Unix Haters is an interesting read.

If all of the points in there were valid and true at the time, it makes you wonder why in the hell anyone would bother cloning the thing.

It's like reinventing a square wheel.

...and even today on any given forum you always will see a freetard who will render opinion that Microsoft should dump NT and base Windows on BSD, as though age somehow makes Unix the best OS since punch cards went out of style.

On my server, maybe, but not on my desktop baby!

Anonymous said...

Sorry for beating a dead horse (this article is almost a month old) but still, WTF is the Gnome theming link doing here? IMHO you must remove it quickly because it brokes so many rules of freetardism:

Rule #1: Thou shalst not write any docs. Be especially afraid of tutorials.
Rule #2: Thou shalst not use the work of others but fork and start anew.
Rule #3: It must be user-unfriendly.

Well it is a tutorial and not a bad one at this. I am neither a GUI nor Linux programmer and I don't use Linux but I did understand it. Rule #1 lays defied.

These guys has chosen CSS for theming. What is a theme? A way to customize the looks of a program. What is CSS? A language to express looks separately from the content and behaviour of the application. It was invented for Web applications but they have the same user interface needs as the desktop ones. So it is the right choise for the job.

Most importantly for our discussion, by using CSS there is no need to write yet another parser / interpreter / etc (thus defying rule #2). Also users already know how this stuff works and do not need to learn yet another half-baked wanna-be-turing-complete-configuration-language (thus defying rule #3)!

Anonymous said...

Reading His Highness Stalman's interview, I found this gem:

Who can be held liable when problems arise with free software?

We free software developers do our best to avoid liability for any bugs, just as proprietary software developers do. Free software gives you something much better than the chance to sue someone if there's a bug. It gives you the chance to hire whoever you wish to fix it. If you want a rush service, there is probably someone who will offer it to you, for the right price.

Ladies and gentlemen, please take a look at this article: http://www.computerworld.com/action/article.do?command=viewArticleBasic&articleId=9120561 !
In a nutshell, some troll sues Dell for patent infringement which Dell believes is actually in Visual Studio. And Microsoft jumped and actually protected their clients by telling that the problem is theirs and not Dell's and counter-sued.

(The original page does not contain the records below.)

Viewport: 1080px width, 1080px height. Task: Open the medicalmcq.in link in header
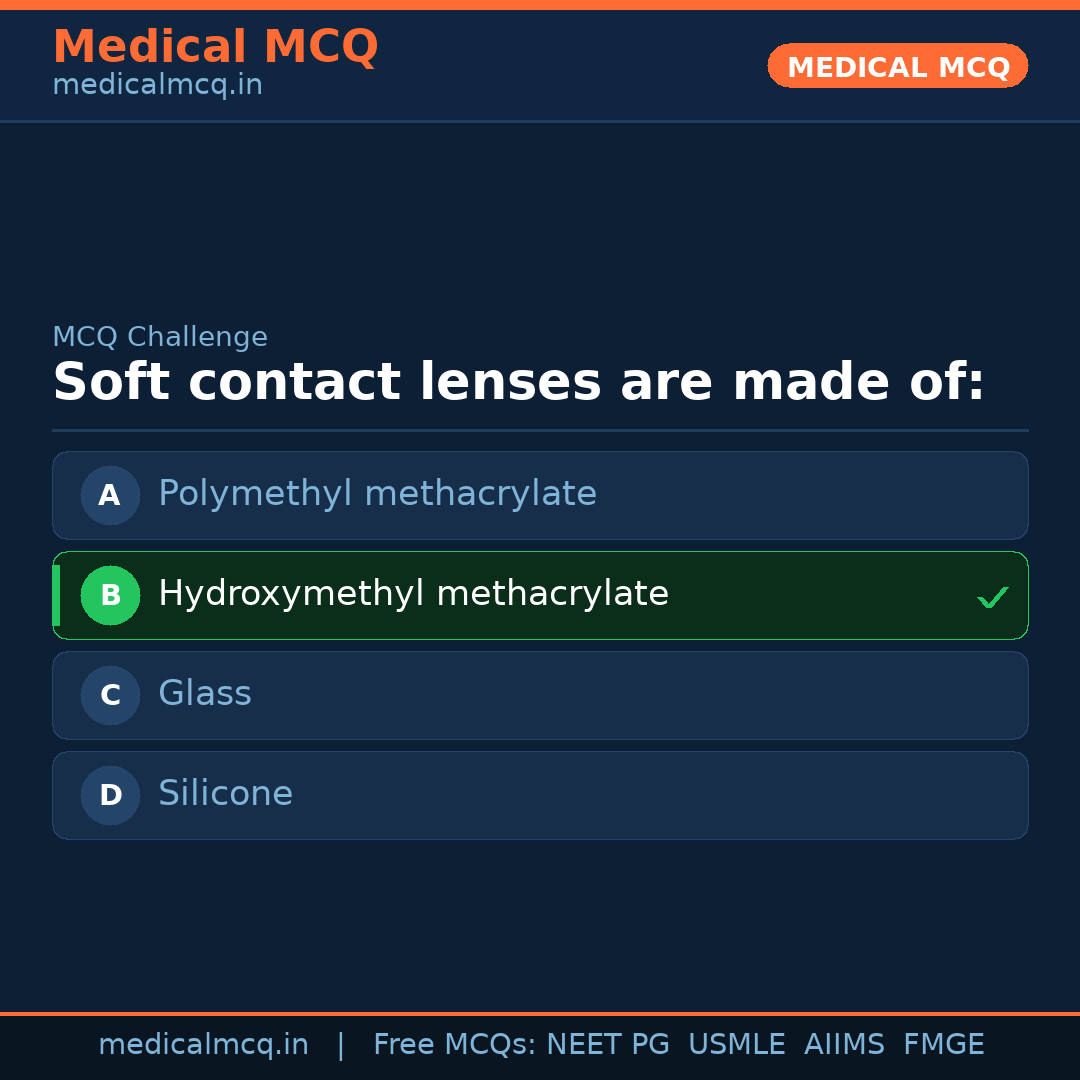point(156,84)
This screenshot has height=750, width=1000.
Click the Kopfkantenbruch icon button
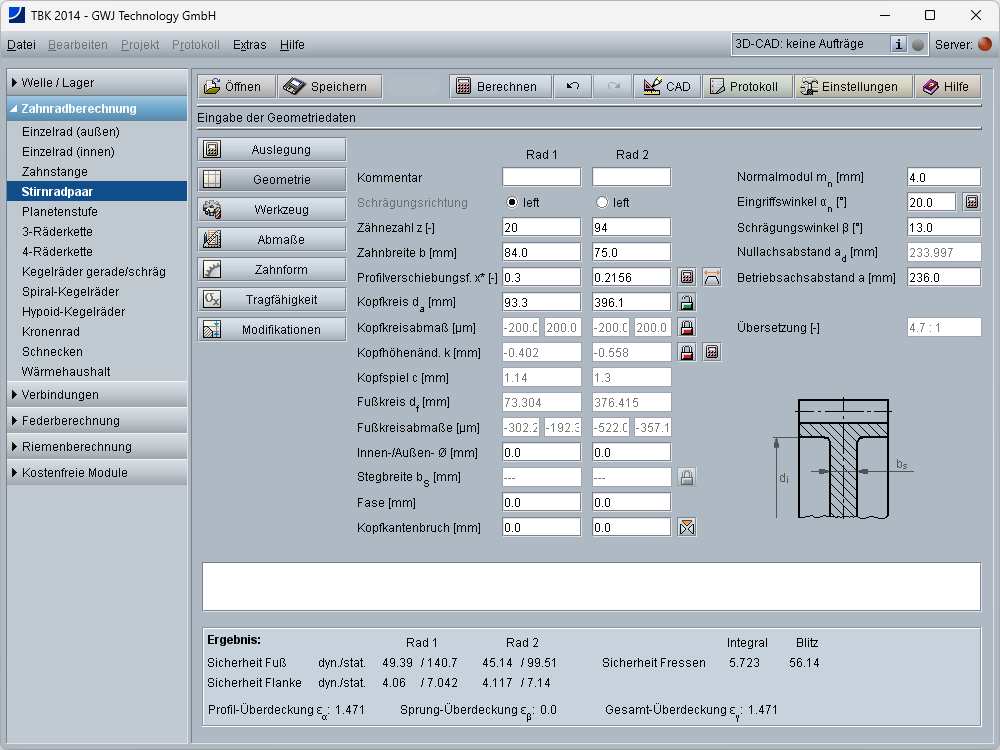click(687, 527)
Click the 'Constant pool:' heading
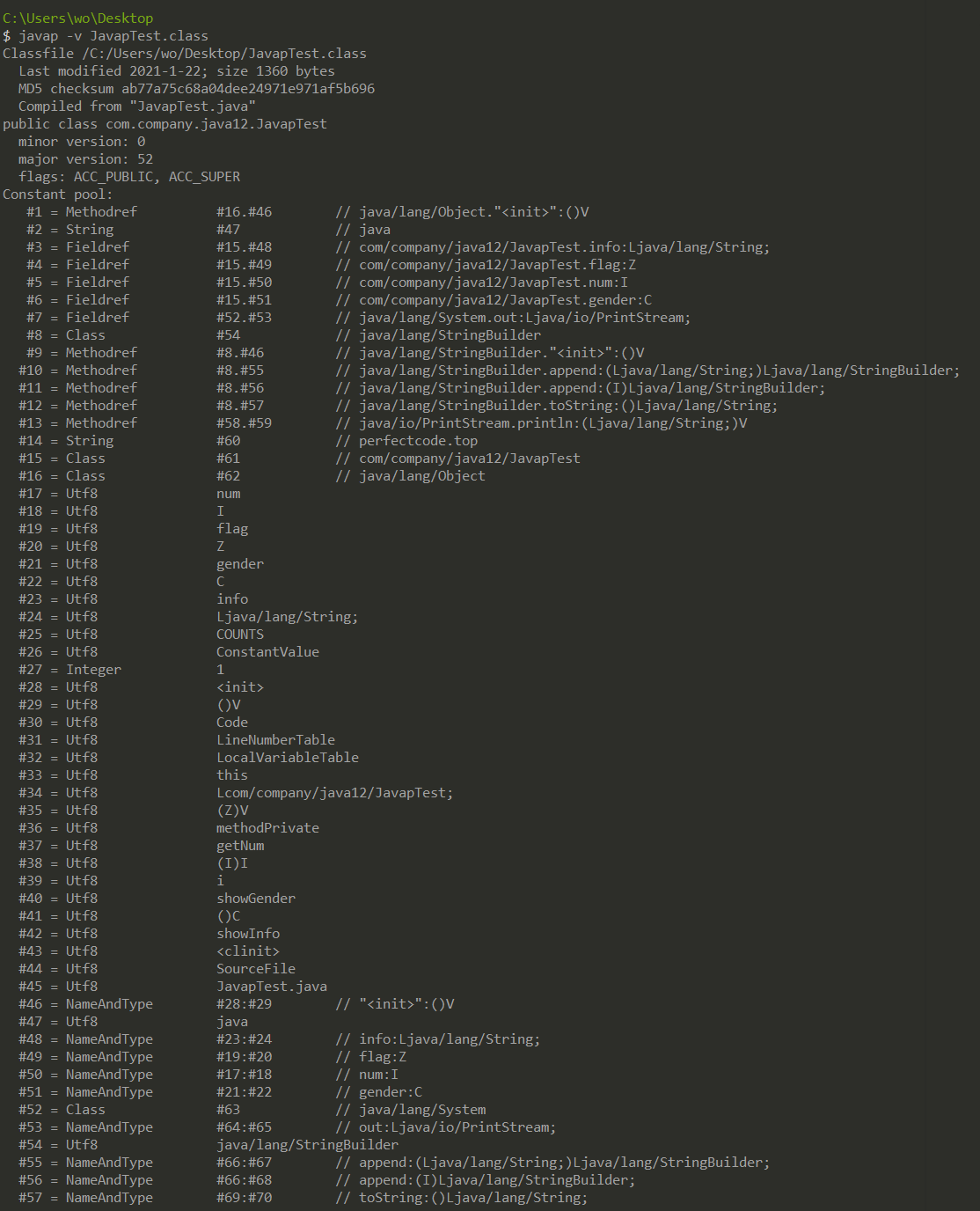980x1211 pixels. (x=57, y=194)
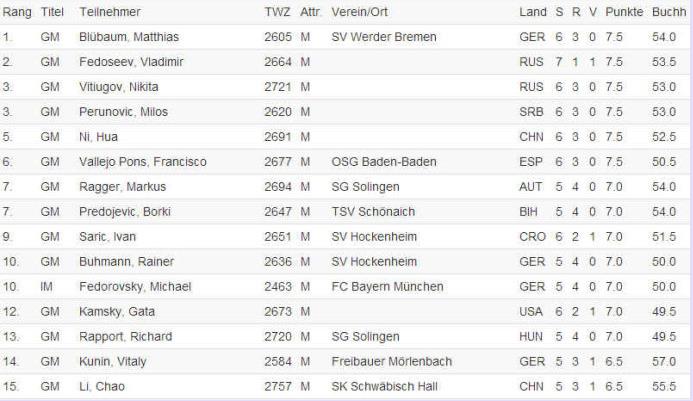693x401 pixels.
Task: Click the Verein/Ort column header
Action: coord(362,12)
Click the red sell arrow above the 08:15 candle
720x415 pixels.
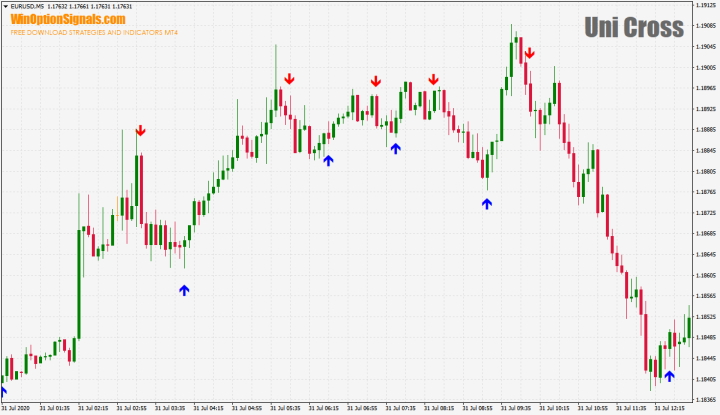(x=434, y=80)
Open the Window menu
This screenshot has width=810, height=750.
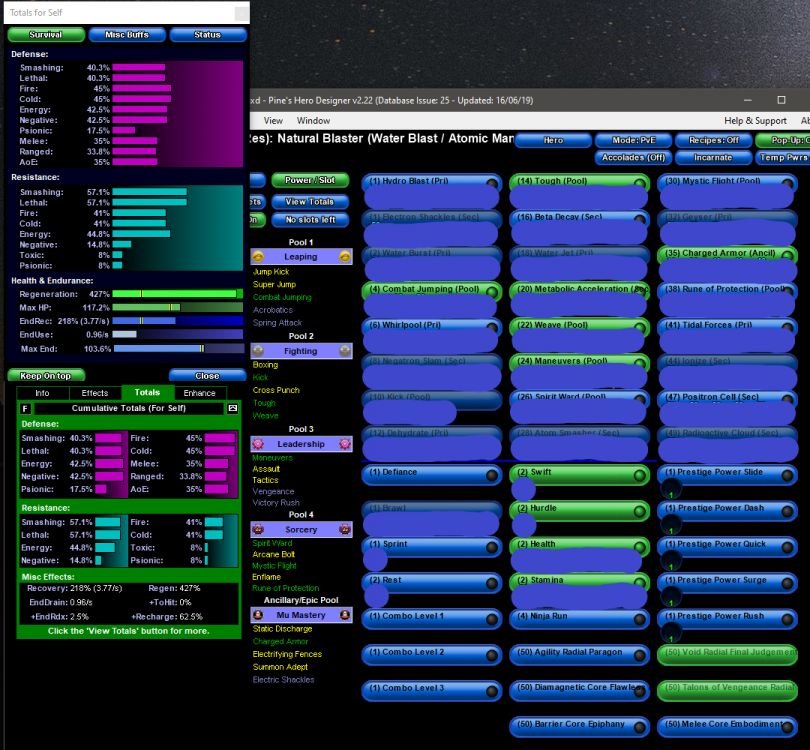point(313,120)

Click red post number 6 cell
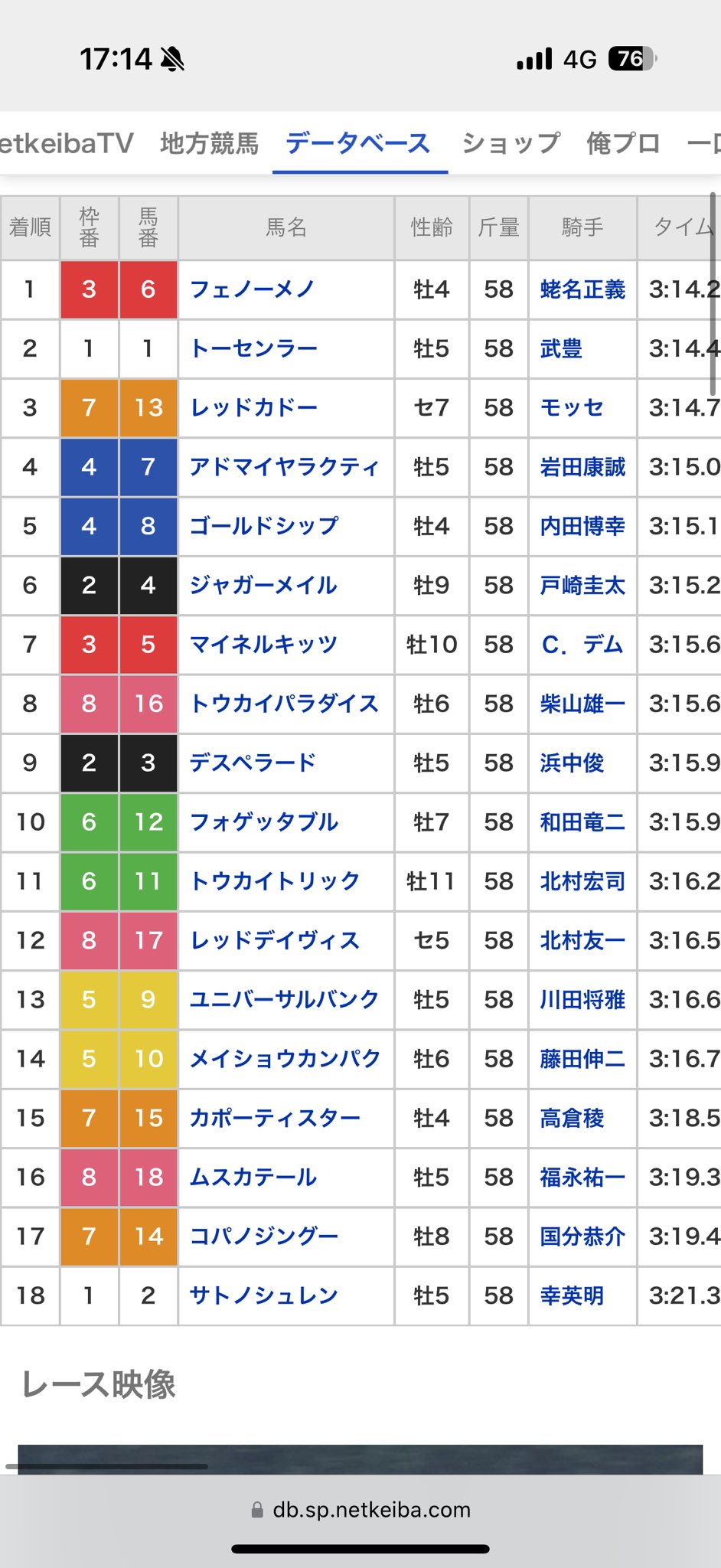(148, 289)
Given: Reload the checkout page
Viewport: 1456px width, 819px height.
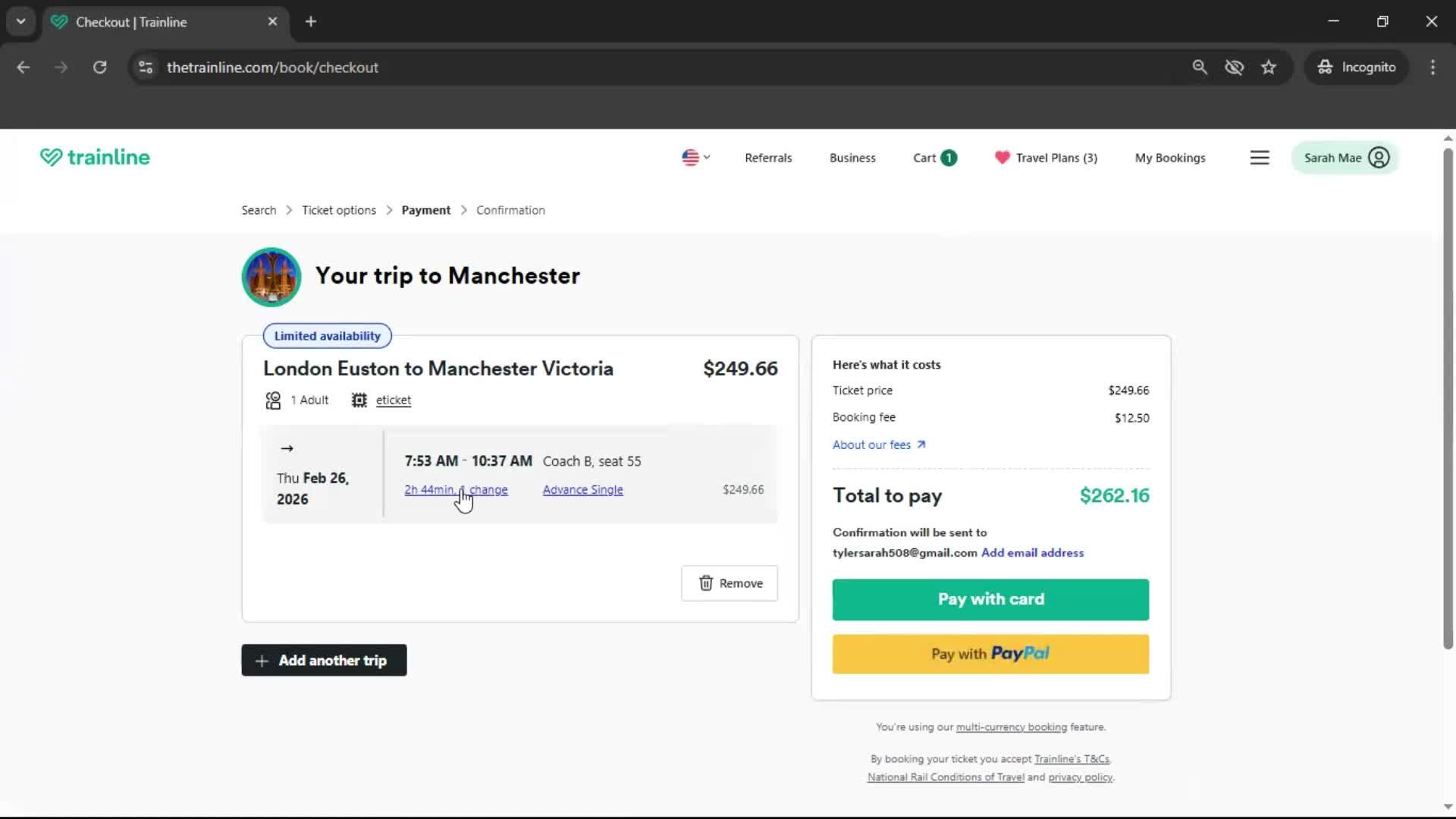Looking at the screenshot, I should (99, 67).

Now, imagine this. You make a web site using some GPL licensed content engine and host it on Linux server serving with gpl-licensed server. A random troll comes and sues you for patent infringement. You belive the problem lies in the gcc*. Do you believe that Highness Stallman and Highness Eben Moglen will jump and protect you? Because that's exactly what Stallman said, "We free software developers do our best to avoid liability for any bugs, just as proprietary software developers do." Also, if the problem is within some of the other "community-driven" gpl software running in our hypothetical situation, do you want to bet that their authors will side with you in court?

* It's an overstrech. I have to find something owned by FSF in this situation.